[Instructions to follow]: In the farm bill text, can you write out word for word the part between "Figure 1: Safety" and "are notably smaller.", inclusive?

[Text block]:

============================================================

The starting point for discussion on the next farm bill will be the commodity title in the 2014 farm bill as well as the crop insurance program.  While a new infusion of Federal money is possible, a more likely scenario is for reduced Federal spending on crop safety net programs. The extent to which Federal safety net outlays need to be reduced will depend on expected commodity prices. A low and high price scenario are discussed. The debate over farm safety net programs likely will focus on reducing outlays from Price Loss Coverage (PLC) program and crop insurance. This debate will have a regional dimension, as often happens in farm bills. Producers of cotton, rice, peanuts, and wheat will prefer to protect spending under PLC. Producers of corn and soybeans will desire to protect crop insurance spending.

2014 Farm Bill Commodity Crop Programs

The 2014 farm bill dramatically changed commodity programs, ending direct payments, a program with average outlays of $5 billion from 1996 to 2013. Direct payments faced scrutiny because payments did not vary with different prices or yields, resulting in the same direct payment even when revenue was high (Orden, Blandford, and Josling, 2010). In its place, commodity programs now are justified as providing risk management to farmers.

Figure 1: Safety Net Programs for Field Crops in 2014 Farm Bill
Figure 1
Source: Author Original Information

The 2014 commodity program consists of two tiers (Figure 1). The first contains marketing loan and loan deficiency payment programs which have fixed price targets in the form of loan rates. For most crops, loan rates are low relative to expected prices, leading to low expectations of Farm Safety Net protection. The second tier are producer elected, irrevocable choices between Price Loss Coverage (PLC) and Agriculture Risk Coverage (ARC). Payments by these programs are made on historical base acres and yields, which are fixed for the life of the 2014 farm bill. Corn, soybeans, and wheat have the largest number of base acres. Base acres for the other program crops are notably smaller.

============================================================

[Information given]:
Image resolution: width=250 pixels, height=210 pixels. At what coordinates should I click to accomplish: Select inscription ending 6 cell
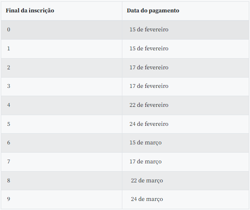61,143
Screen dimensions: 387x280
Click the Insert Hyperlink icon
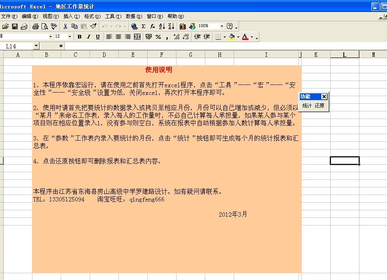(134, 26)
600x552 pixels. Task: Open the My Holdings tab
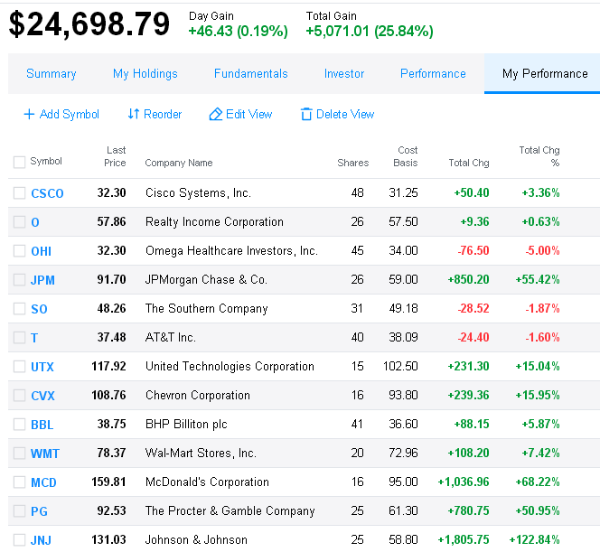pyautogui.click(x=145, y=73)
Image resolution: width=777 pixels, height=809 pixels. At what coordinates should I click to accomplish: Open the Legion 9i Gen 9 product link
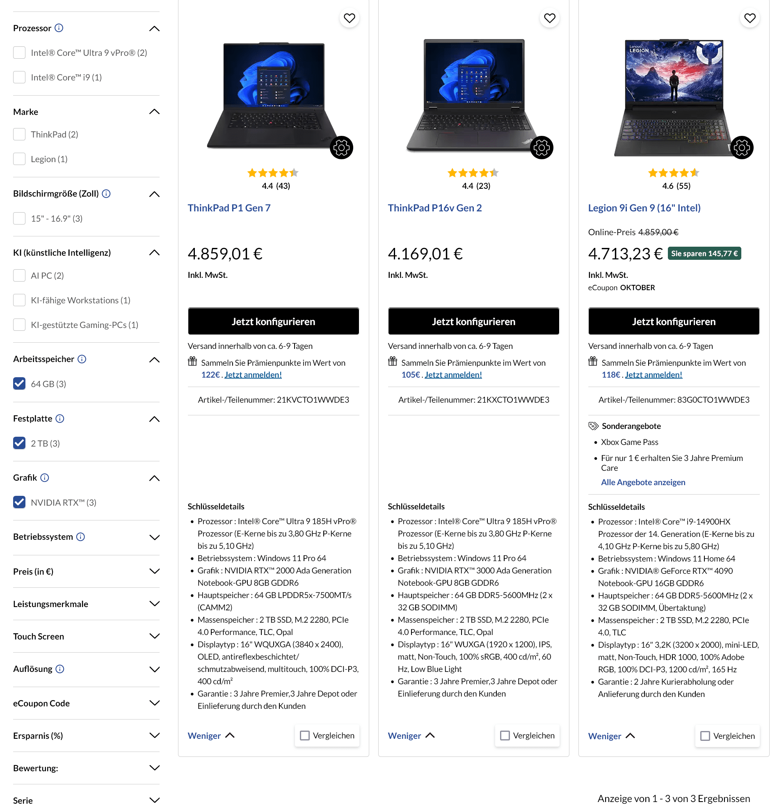[x=644, y=208]
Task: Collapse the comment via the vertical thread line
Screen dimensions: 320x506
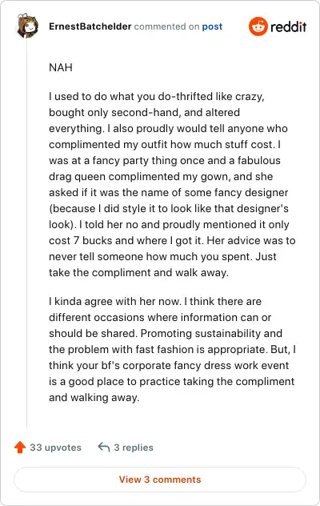Action: click(x=26, y=234)
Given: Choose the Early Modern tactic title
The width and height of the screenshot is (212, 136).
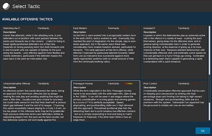Looking at the screenshot, I should (80, 28).
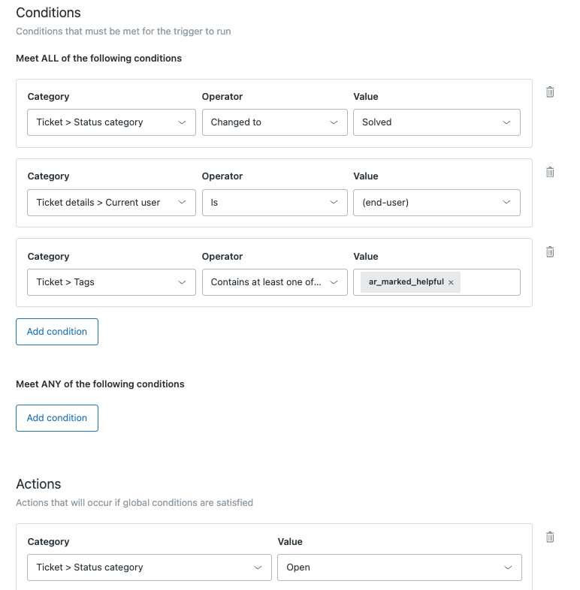Viewport: 580px width, 590px height.
Task: Open the 'Changed to' operator dropdown
Action: pyautogui.click(x=274, y=122)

============================================================

[Task answer]:
Figure 1: Safety Net Programs for Field Crops in 2014 Farm Bill
Figure 1
Source: Author Original Information

The 2014 commodity program consists of two tiers (Figure 1). The first contains marketing loan and loan deficiency payment programs which have fixed price targets in the form of loan rates. For most crops, loan rates are low relative to expected prices, leading to low expectations of Farm Safety Net protection. The second tier are producer elected, irrevocable choices between Price Loss Coverage (PLC) and Agriculture Risk Coverage (ARC). Payments by these programs are made on historical base acres and yields, which are fixed for the life of the 2014 farm bill. Corn, soybeans, and wheat have the largest number of base acres. Base acres for the other program crops are notably smaller.